Détails du match
OM - Rennes (2-0) à la pause : éclair en dix minutes
Un Vélodrome qui prend feu d'entrée
On savait que cette 34e journée serait un test, avec la place européenne à valider devant son public. On ne pensait pas que la réponse arriverait aussi vite. Le stade avait à peine eu le temps de s'installer que Rennes prenait déjà l'eau. Pressing tout terrain dès le premier ballon, agressivité dans les duels, intentions claires : ce soir, on est venu chercher les trois points par le col.
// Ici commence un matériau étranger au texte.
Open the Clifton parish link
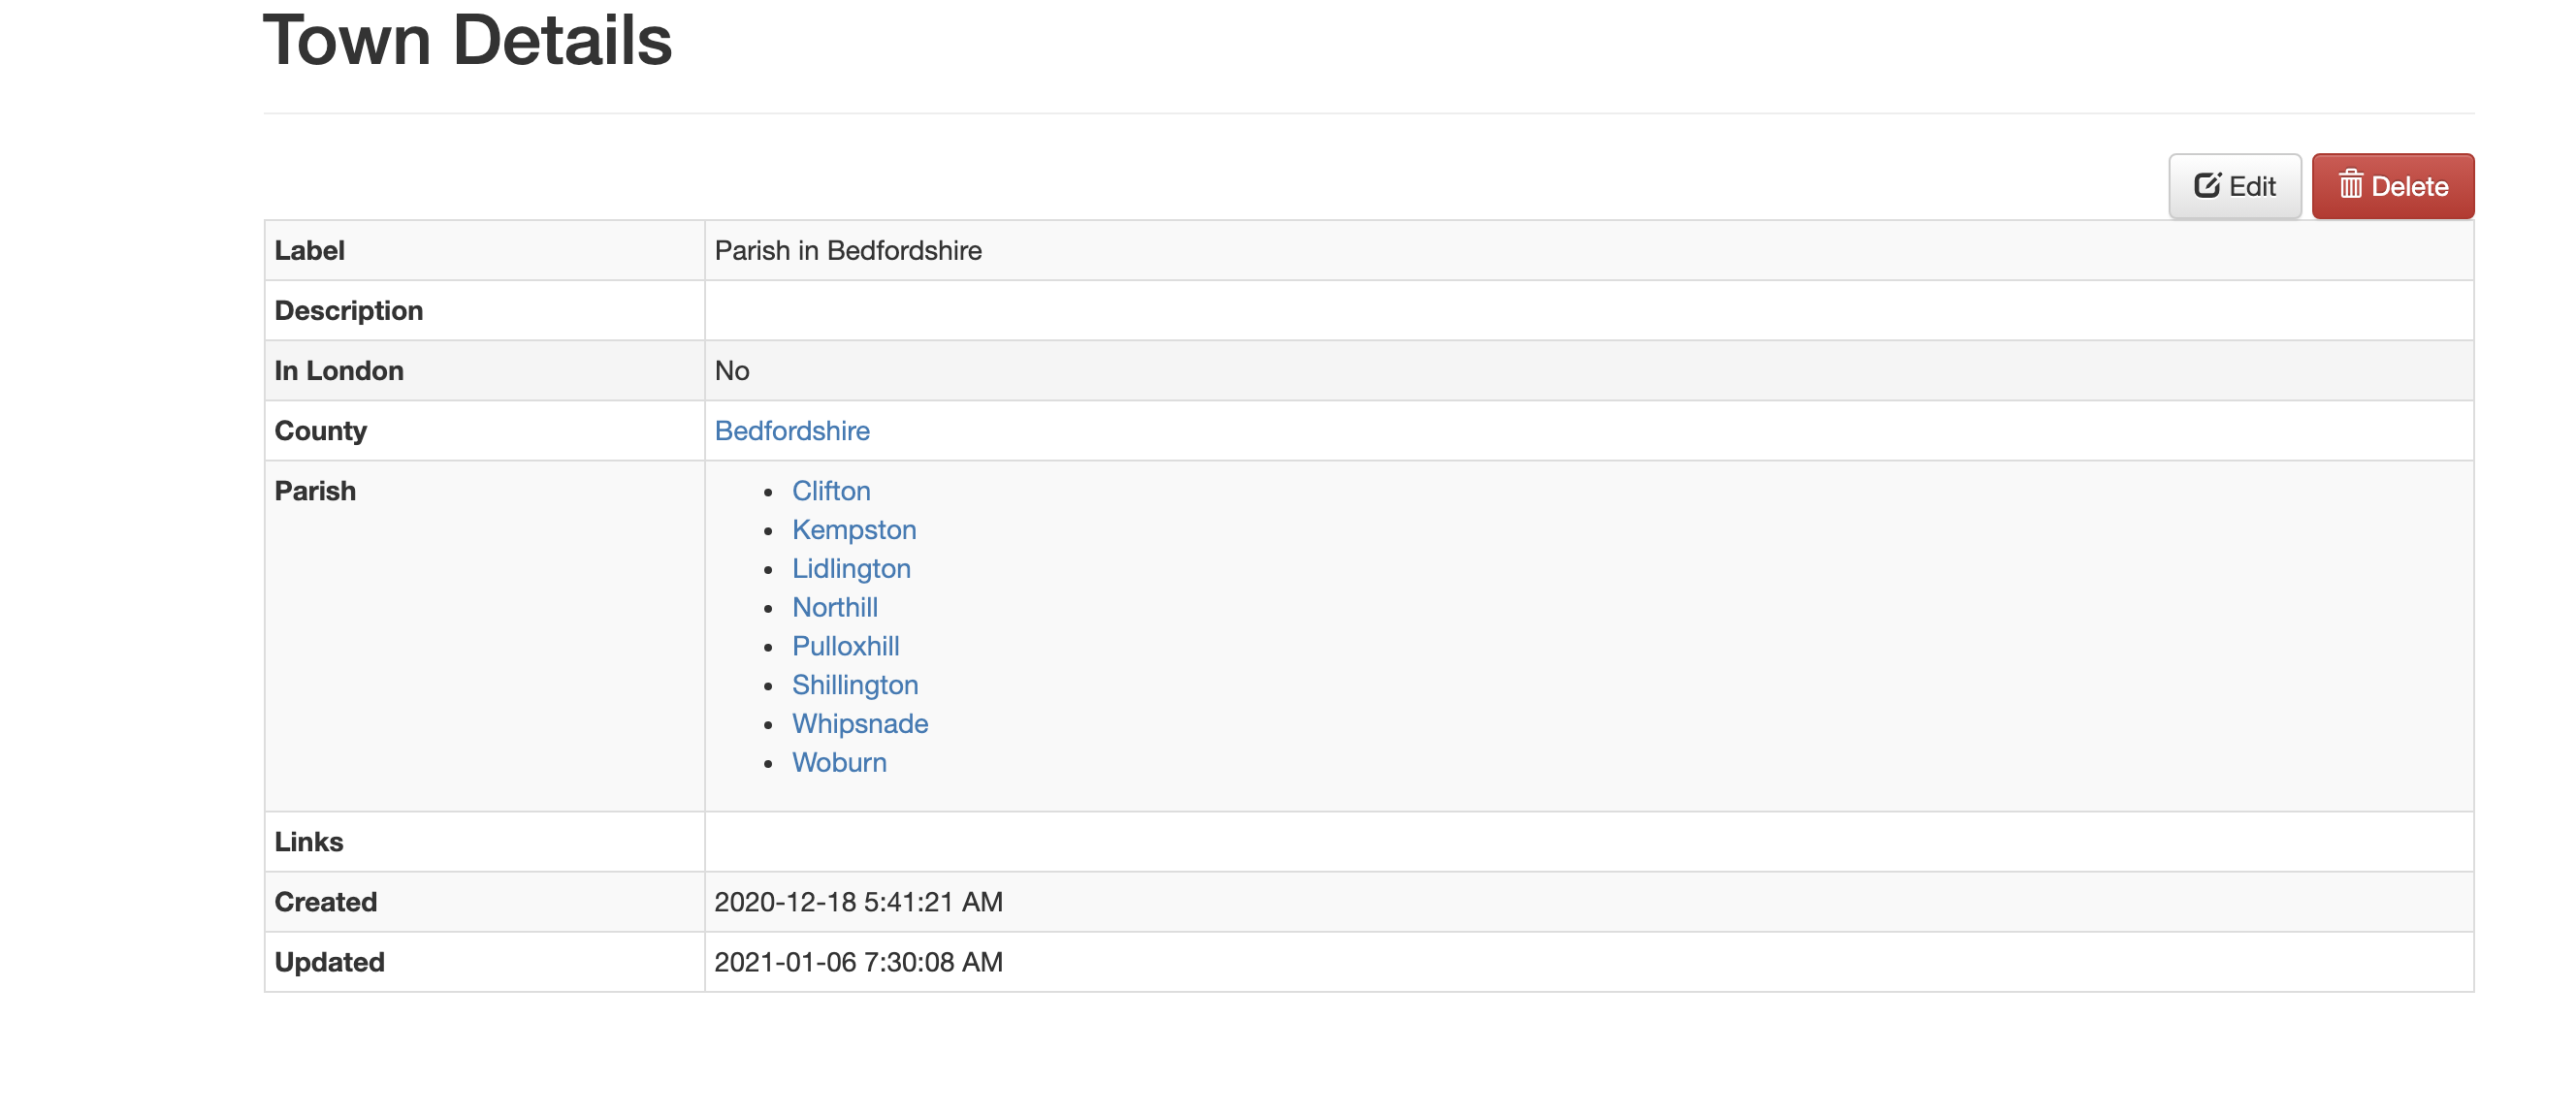2576x1115 pixels. 830,491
Le but de Højbjerg à la 2e
120 secondes. C'est tout ce qu'il a fallu pour que Pierre-Emile Højbjerg ouvre le score, surgissant dans la surface bretonne sur la toute première séquence offensive marseillaise. Un capitaine danois qui plante en finale de saison, ça fait du bien là où ça fait du bien. Le Vélodrome s'est levé d'un bloc, le banc a explosé, et Rennes n'avait pas encore touché un ballon dans notre moitié.
Le but de Gouiri à la 10e
À peine le temps de respirer. À la dixième minute, Amine Gouiri profite d'une défense rennaise totalement dépassée pour glisser le ballon au fond. Deuxième match d'affilée qu'il marque, exactement au moment où on a besoin de lui. 2-0 après dix minutes au compteur, dans un stade en transe. Les Bretons n'avaient pas encore franchi notre milieu, et certains nous regardaient déjà comme on regarde un train qu'on a raté.
Une fin de période en gestion propre
Une fois le KO debout passé, on a logiquement levé le pied sans jamais lâcher prise. Pas un carton sorti dans le premier acte, Rulli les bras croisés à l'arrière, la défense centrale qui a verrouillé sans transpirer. Rennes a tenté de poser deux ou trois séquences, sans jamais trouver l'ouverture. Pas de stats détaillées remontées via Athletixa pour l'instant, mais la pelouse parlait toute seule : on a dominé chaque ligne, chaque duel, chaque seconde.
Ce qu'il faut faire en seconde période
On la connaît trop bien, la malédiction du 2-0 qui s'évapore. À ce stade du classement Ligue 1, chaque point compte pour boucler la place européenne. La consigne est simple : tuer le match au retour des vestiaires, ne pas laisser Rennes croire à un mauvais coup, et finir le boulot proprement. On a fait le plus dur. Reste à ne pas le défaire tout seuls.